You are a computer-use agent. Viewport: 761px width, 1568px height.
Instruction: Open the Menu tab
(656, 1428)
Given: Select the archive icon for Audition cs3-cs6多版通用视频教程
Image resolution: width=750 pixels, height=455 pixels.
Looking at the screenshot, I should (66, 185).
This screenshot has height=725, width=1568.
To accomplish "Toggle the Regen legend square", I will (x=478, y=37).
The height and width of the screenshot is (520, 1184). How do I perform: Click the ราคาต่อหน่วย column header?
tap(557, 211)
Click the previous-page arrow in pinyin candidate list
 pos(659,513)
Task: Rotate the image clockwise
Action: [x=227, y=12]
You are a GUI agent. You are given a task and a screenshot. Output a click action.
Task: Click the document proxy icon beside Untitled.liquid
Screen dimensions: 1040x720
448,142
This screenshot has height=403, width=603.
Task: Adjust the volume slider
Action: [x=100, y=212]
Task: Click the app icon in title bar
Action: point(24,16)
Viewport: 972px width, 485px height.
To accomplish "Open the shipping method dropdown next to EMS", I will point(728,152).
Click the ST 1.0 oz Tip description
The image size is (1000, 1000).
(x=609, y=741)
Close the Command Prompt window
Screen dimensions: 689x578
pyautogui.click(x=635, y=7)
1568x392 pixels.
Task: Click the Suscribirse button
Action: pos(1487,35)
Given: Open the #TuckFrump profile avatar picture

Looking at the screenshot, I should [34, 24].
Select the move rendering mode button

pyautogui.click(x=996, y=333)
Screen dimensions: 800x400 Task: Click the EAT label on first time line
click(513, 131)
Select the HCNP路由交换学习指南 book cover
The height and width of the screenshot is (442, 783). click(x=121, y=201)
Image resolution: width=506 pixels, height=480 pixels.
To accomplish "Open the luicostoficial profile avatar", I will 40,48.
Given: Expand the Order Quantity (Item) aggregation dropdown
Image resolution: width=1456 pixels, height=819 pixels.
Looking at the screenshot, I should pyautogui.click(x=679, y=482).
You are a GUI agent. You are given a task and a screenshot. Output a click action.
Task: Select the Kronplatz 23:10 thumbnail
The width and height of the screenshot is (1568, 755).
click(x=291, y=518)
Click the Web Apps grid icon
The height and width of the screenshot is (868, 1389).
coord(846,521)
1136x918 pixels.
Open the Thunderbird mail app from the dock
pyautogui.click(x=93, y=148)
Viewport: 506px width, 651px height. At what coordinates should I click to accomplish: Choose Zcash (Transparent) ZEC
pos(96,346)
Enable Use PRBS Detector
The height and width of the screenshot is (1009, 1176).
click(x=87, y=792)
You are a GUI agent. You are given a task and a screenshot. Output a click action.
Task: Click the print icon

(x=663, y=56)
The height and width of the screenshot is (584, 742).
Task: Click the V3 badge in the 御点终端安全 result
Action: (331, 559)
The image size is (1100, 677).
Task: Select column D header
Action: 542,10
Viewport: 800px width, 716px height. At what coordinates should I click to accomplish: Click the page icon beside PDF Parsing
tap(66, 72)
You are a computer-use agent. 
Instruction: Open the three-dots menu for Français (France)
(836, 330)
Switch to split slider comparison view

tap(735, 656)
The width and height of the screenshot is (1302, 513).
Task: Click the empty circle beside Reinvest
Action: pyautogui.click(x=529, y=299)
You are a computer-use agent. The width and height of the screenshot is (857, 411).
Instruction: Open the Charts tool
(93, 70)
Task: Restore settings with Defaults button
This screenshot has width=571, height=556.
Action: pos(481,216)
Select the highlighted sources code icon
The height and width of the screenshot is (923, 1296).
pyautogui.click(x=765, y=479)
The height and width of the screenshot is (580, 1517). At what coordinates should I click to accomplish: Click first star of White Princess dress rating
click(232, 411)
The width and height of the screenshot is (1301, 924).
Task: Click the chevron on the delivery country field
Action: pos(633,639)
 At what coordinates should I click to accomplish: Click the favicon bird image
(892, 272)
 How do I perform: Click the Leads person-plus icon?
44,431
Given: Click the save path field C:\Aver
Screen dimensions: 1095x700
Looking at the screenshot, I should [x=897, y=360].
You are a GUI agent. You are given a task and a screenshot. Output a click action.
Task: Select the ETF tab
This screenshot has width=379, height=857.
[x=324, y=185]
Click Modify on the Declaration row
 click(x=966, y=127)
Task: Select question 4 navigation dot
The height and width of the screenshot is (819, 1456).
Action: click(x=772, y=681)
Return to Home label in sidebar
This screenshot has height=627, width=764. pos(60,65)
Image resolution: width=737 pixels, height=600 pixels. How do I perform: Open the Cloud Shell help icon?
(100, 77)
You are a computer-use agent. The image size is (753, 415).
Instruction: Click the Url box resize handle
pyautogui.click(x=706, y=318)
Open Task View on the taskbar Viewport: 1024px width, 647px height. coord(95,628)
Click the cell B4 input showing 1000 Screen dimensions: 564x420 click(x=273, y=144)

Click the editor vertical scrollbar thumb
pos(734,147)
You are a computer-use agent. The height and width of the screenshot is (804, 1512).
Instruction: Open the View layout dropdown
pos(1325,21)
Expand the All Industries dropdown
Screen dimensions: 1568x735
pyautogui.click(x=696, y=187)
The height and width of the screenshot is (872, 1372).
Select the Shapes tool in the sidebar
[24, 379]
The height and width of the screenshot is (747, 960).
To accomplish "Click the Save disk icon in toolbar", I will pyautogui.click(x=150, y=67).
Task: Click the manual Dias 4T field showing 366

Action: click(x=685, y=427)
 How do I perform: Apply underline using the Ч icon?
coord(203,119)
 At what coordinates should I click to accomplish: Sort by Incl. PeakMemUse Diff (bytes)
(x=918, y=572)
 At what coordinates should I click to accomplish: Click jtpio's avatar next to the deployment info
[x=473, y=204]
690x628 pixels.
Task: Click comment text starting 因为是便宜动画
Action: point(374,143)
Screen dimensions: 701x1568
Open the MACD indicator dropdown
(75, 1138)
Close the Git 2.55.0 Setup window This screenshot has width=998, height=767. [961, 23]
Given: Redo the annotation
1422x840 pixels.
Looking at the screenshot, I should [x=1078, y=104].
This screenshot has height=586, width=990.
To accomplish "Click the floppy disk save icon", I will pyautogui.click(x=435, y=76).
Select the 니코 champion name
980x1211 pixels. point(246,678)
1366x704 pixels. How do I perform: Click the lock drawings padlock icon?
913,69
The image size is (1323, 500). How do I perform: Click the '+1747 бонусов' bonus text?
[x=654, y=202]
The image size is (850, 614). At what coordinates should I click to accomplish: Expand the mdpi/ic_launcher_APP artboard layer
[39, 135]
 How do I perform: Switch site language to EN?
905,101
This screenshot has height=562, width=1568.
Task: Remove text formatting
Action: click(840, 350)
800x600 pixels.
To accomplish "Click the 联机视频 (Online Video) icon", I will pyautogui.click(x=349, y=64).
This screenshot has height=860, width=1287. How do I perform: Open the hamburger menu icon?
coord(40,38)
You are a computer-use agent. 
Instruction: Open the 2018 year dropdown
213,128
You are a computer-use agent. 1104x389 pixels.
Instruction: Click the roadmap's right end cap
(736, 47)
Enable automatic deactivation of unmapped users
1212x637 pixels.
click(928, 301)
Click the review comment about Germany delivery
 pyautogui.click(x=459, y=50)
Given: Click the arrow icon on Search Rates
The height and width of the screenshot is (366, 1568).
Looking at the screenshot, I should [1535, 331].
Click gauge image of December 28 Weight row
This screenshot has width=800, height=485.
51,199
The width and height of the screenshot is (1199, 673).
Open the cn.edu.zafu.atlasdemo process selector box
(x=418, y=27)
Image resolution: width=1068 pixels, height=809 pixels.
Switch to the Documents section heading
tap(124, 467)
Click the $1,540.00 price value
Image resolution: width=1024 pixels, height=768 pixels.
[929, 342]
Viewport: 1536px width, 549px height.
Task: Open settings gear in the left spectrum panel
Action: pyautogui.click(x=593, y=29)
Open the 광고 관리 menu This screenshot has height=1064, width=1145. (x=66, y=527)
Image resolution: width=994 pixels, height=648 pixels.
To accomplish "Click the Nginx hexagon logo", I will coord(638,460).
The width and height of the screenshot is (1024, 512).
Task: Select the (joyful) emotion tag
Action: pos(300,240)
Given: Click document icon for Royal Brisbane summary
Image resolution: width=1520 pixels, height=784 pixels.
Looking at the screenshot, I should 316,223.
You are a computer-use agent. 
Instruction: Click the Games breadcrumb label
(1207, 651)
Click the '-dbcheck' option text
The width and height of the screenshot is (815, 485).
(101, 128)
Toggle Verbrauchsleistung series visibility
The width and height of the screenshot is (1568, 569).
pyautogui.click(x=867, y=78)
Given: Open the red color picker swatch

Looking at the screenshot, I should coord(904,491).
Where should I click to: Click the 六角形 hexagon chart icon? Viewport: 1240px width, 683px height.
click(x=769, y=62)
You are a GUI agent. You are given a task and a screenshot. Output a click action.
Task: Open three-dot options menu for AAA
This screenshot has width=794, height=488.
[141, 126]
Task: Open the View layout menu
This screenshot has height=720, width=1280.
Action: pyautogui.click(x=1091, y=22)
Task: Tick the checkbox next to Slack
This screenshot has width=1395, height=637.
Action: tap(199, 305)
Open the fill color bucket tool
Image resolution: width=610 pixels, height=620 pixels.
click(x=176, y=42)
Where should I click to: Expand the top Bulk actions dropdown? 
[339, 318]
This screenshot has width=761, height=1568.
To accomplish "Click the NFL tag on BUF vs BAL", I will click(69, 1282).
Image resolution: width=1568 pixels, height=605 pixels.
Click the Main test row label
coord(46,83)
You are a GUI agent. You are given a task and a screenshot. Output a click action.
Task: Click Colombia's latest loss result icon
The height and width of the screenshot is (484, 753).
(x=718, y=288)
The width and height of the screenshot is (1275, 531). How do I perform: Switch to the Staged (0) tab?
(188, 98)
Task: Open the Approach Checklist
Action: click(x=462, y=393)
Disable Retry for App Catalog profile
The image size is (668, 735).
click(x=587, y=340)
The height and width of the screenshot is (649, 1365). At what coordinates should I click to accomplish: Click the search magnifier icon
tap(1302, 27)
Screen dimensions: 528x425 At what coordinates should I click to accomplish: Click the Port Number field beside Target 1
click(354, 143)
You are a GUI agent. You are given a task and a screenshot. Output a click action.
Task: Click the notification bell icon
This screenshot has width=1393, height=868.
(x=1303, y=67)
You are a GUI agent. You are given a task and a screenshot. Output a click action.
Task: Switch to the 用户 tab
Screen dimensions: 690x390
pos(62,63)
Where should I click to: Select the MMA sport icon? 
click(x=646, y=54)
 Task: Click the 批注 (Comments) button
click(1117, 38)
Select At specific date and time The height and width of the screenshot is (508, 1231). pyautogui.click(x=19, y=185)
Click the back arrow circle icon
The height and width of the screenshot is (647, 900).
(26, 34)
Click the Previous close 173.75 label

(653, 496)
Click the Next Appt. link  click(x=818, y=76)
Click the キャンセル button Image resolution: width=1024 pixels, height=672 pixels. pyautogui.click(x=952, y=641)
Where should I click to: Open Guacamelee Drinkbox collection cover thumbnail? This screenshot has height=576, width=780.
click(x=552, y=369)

━━━━━━━━━━━━━━━━━━━━

Copy, from the material above, each line in which the string "Enable" occurs.

Enable Use PRBS Detector
Enable automatic deactivation of unmapped users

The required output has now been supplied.